[[ DATA FOR ANALYSIS, beginning ]]

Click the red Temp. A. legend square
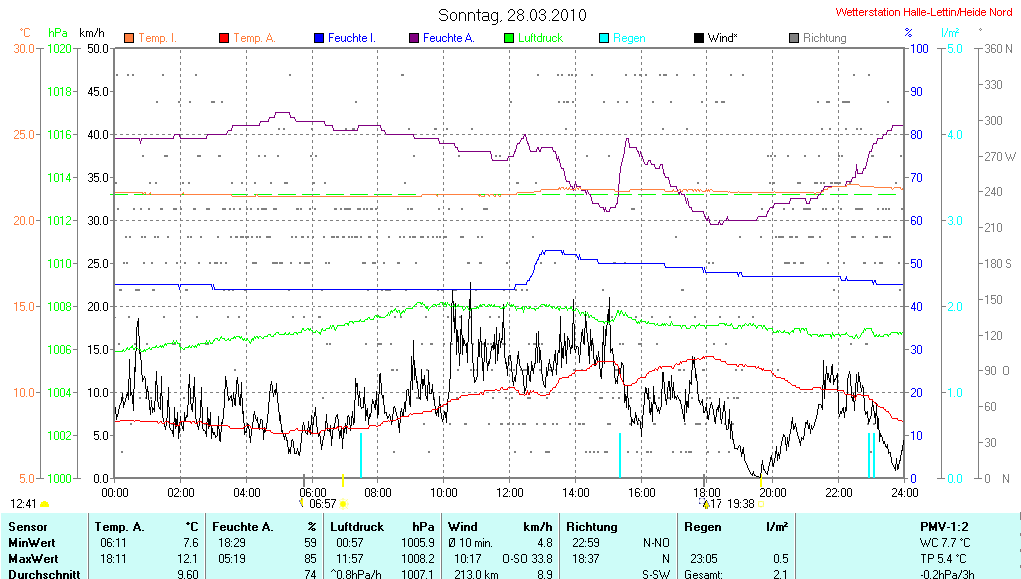The height and width of the screenshot is (579, 1021). coord(224,38)
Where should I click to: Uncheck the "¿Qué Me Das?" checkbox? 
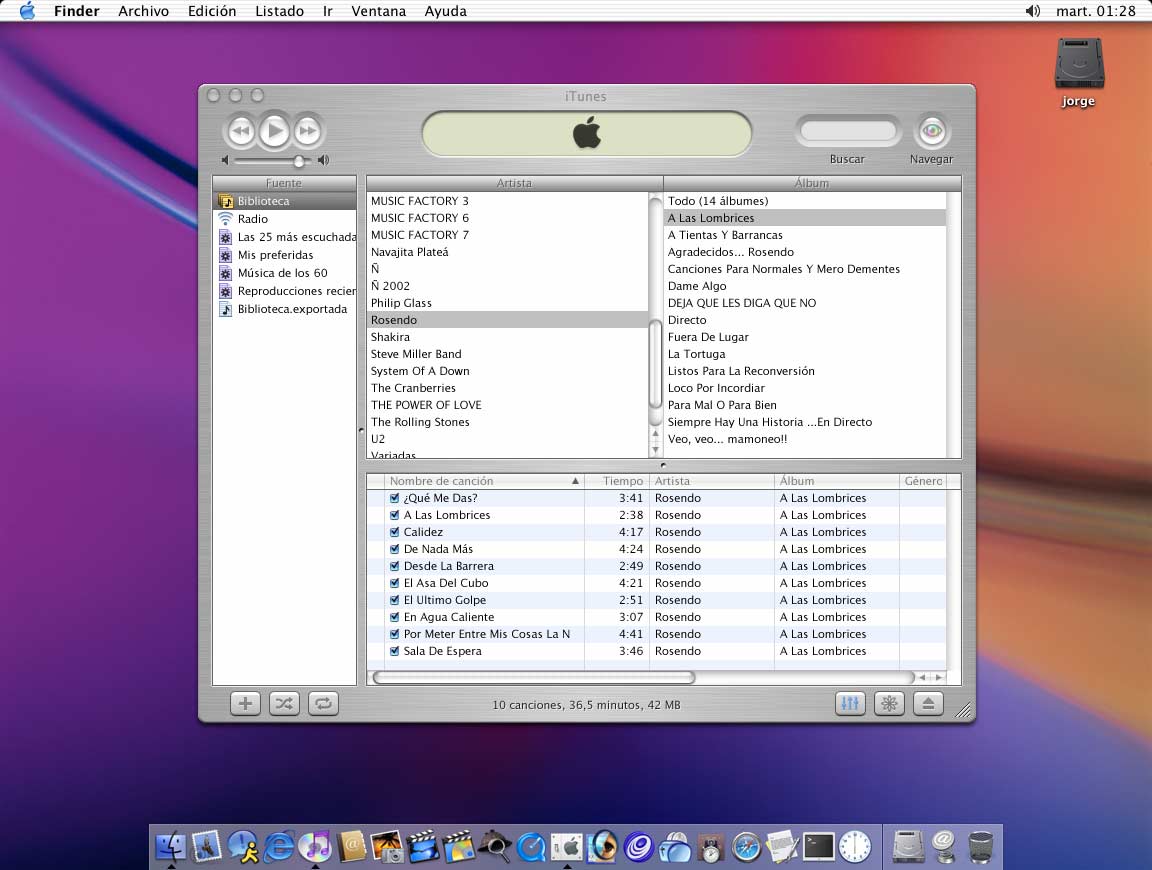(394, 498)
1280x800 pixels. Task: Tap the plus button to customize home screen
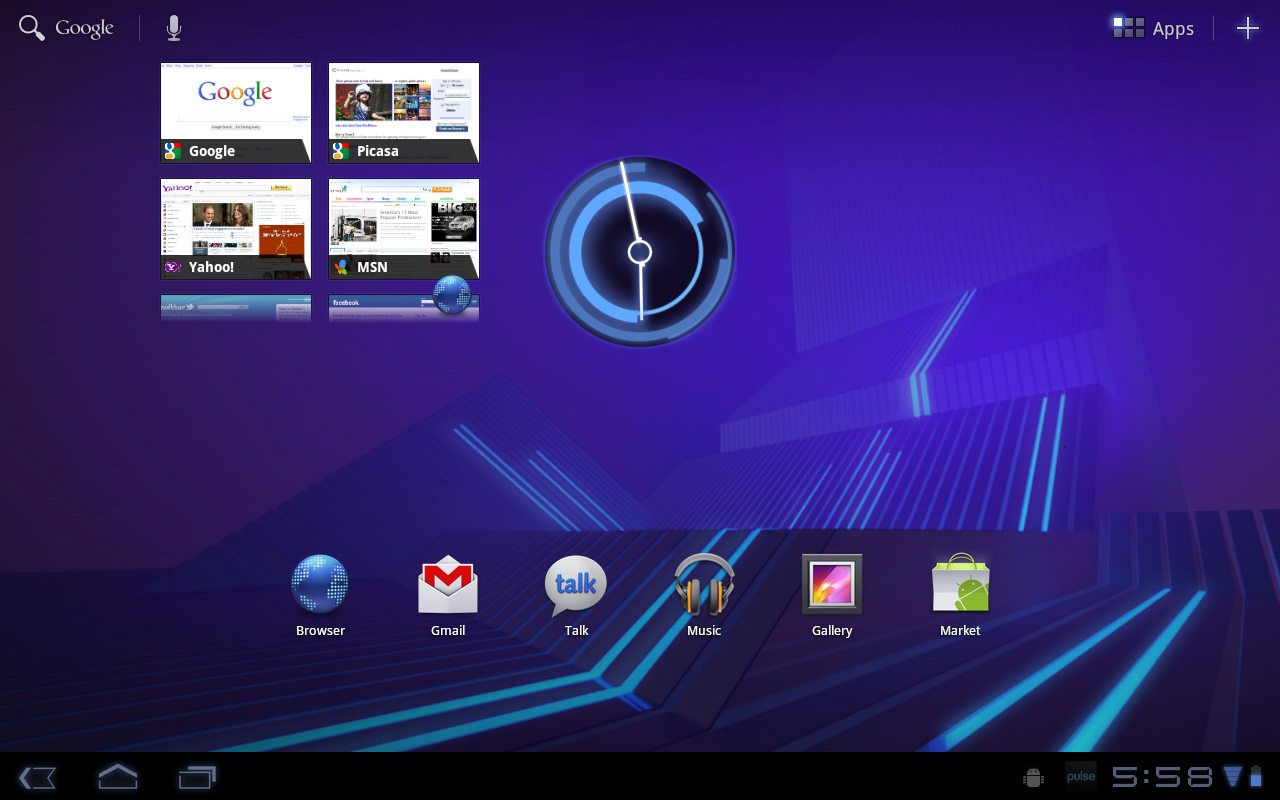tap(1247, 28)
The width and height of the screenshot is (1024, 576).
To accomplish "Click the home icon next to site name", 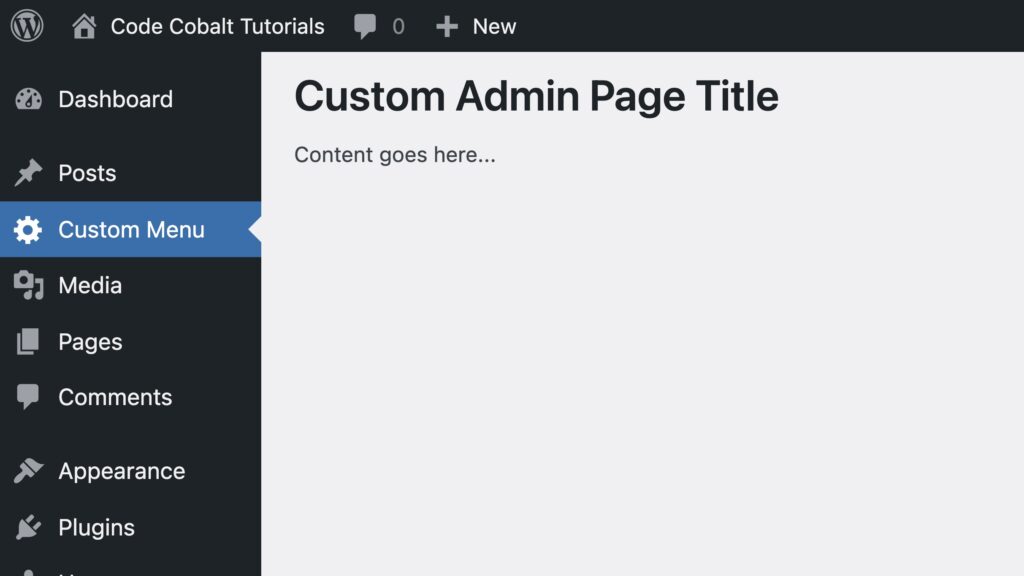I will click(85, 26).
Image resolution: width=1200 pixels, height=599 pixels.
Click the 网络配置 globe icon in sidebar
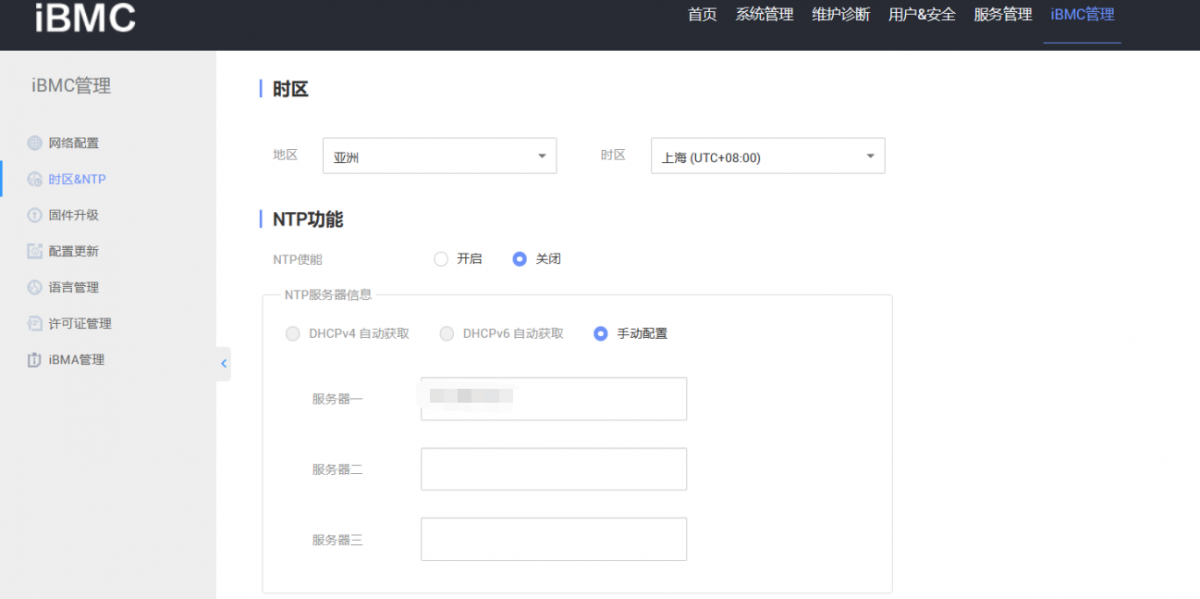pos(35,143)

[[ DATA FOR ANALYSIS, end ]]

**TASK TO CARRY OUT**
Starting with the first line of the data above, write out each line exactly up to and including the line that holds "The width and". Pictures stay out.

**EXPECTED ANSWER**
Click the red Temp. A. legend square
The height and width of the screenshot is (579, 1021). coord(224,38)
Where should I click to: Uncheck the "¿Qué Me Das?" checkbox? 
(394, 498)
1280x800 pixels. Task: Tap the plus button to customize home screen
tap(1247, 28)
The width and height of the screenshot is (1024, 576).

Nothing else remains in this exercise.